> **Required action**: Go through the entries below and print, exactly, the lines starting at the one with "Select the Papierkorb" and ending at the one with "Click the Doppler sample volume gate", keeping both ends and no others.
Top of The input
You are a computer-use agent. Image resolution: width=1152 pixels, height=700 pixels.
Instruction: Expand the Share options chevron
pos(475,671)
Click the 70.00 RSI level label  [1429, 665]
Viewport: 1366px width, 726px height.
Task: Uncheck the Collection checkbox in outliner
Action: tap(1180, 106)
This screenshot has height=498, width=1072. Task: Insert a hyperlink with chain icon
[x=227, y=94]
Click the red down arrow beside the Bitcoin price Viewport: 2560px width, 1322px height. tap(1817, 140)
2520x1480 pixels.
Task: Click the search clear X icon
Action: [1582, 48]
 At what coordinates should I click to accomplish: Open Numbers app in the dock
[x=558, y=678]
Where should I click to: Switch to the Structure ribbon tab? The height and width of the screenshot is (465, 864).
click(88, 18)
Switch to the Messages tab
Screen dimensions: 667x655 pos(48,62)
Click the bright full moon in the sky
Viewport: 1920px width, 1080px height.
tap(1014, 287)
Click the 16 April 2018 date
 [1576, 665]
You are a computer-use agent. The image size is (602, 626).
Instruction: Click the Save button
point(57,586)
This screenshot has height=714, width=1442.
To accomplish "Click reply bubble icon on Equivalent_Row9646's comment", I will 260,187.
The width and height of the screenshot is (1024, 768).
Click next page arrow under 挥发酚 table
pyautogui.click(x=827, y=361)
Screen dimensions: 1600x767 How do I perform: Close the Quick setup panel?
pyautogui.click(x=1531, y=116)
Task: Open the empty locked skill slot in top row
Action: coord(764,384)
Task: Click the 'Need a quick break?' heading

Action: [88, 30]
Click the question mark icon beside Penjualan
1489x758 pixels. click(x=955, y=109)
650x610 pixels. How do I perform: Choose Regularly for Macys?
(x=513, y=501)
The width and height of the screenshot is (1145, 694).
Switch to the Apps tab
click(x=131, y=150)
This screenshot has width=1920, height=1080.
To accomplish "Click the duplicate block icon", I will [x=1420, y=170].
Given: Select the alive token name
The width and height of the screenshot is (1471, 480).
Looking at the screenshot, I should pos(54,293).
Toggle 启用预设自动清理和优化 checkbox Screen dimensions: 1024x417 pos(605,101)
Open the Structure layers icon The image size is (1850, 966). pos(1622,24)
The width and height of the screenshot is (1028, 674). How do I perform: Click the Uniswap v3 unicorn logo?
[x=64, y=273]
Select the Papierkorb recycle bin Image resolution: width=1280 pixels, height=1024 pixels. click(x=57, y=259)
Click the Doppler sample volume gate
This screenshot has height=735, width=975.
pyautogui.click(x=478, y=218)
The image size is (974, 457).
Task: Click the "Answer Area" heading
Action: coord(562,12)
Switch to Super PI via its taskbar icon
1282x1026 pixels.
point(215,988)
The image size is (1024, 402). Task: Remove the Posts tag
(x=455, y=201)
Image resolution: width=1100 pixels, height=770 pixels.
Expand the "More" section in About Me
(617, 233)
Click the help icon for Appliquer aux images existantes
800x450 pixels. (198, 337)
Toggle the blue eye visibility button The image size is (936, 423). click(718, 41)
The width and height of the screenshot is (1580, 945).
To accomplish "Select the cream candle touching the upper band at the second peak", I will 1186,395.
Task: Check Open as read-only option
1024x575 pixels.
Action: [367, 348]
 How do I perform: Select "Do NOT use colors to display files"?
Bottom of The input
> **Reply**:
Select the Papierkorb recycle bin Image resolution: width=1280 pixels, height=1024 pixels. click(x=57, y=259)
Click the Doppler sample volume gate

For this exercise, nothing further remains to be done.